Melasma - What Is It & What Causes It?
If you struggle with dark patches on your face, you could have a condition called melasma. Characterized by smooth, brown spots that look almost like large freckles, melasma can last for months or years. According to the American Academy of Dermatology, melasma appears most often on the forehead, cheeks, chin, bridge of the nose and upper lip. The dark patches usually occur on both sides of the face in a nearly identical pattern.
“Melasma is a hyperpigmentation disorder, so the more pigment, or color, there is in your skin, the greater the chance of hyperpigmentation,” said Ashley Johnson, LA, a medical aesthetician at Samaritan Plastic, Reconstructive & Hand Surgery.
Johnson reports that although clinicians aren’t sure what exactly causes melasma, women often see the condition appear when there are changes in hormones: during pregnancy, hormone replacement therapy or with some types of birth control. Sometimes, melasma occurs with no apparent cause.
“The combination of sun exposure and hormones seems to be the trigger for most people,” said Johnson.
Melasma can appear and fade on its own, or it can last for years. To combat the condition, Johnson recommends these steps:
- Use a physical sunscreen. Physical sunscreens can help block the sun that can contribute to hyperpigmentation. Look for a product that contains titanium dioxide or zinc oxide. Remember to use the product every day, rain or shine. Try SkinMedica Essential Defense Mineral Shield, or Epionce Daily Shield SPF 50.
- Use daily skin lightening products. Skin lightening products are designed to accelerate the growth of new, healthy skin and break up the over-active pigment in the dark spots. Products that contain retinol, glycolic acid or azelaic acid can help improve melasma. Be sure you are using the products in combination with a good sunscreen. Try SkinMedica Lytera 2.0, or Epionce Melanolyte Pigment Perfecting Serum & Melanolyte Tx.

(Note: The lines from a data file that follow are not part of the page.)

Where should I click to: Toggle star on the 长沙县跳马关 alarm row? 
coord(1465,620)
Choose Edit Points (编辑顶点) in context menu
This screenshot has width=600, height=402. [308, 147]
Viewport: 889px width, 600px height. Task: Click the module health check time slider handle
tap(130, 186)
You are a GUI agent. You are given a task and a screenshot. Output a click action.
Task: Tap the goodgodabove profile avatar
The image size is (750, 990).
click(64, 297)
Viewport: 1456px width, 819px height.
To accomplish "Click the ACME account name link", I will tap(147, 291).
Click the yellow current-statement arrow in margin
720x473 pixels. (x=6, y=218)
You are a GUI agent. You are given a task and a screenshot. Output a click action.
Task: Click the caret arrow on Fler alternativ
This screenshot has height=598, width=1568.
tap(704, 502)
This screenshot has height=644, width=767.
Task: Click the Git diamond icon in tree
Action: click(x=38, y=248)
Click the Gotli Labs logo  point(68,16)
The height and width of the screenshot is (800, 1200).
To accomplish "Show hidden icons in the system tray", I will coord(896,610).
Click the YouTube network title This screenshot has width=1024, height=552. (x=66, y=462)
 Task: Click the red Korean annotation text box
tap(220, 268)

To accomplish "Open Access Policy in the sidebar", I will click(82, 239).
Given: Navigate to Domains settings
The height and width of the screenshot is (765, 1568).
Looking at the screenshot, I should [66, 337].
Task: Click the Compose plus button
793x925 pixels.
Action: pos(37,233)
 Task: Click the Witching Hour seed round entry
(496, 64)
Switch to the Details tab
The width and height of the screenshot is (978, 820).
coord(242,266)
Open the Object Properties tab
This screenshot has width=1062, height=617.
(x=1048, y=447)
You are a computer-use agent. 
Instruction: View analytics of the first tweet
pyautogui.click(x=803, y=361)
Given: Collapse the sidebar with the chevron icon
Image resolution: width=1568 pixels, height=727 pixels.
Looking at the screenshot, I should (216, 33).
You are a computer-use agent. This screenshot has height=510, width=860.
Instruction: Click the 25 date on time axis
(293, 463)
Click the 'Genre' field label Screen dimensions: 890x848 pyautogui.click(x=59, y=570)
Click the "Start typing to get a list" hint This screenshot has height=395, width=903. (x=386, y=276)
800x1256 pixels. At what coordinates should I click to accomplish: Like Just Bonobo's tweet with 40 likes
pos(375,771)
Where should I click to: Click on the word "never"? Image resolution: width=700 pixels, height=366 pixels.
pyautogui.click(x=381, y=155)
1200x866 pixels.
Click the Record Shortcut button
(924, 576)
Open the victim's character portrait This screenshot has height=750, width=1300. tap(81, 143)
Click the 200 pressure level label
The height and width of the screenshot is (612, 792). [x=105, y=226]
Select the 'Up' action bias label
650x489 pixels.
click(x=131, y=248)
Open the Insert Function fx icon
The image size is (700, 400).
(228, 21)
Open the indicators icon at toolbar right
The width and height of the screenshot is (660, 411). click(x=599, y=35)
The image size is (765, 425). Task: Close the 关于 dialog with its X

- Incorporate topical antioxidants. Choosing skincare products that contain antioxidants can help even out your overall skin tone. There is good evidence that vitamin B3 (niacinamide) and vitamin C can help improve dark spots. Try SkinMedica Lumivive or Epionce Intense Defense Serum.
- Get professional treatment. Facial treatments that encourage new skin growth can help you see results more quickly. A chemical peel uses a medical grade exfoliant to remove the outer layer of skin and reveal the new skin underneath, and can accelerate the fading of melasma. A facial is a gentle exfoliation of surface skin. It has less dramatic results than a chemical peel but may be a better choice for sensitive skin. Johnson recommends an enzyme facial every month or a chemical peel every three months for those struggling with melasma.
“Once you find a regimen that works for your melasma, you will likely need to develop a maintenance plan to keep the condition from coming back,” said Johnson. “It can take up to six months to see results, so don’t become discouraged if you feel like treatments aren’t working."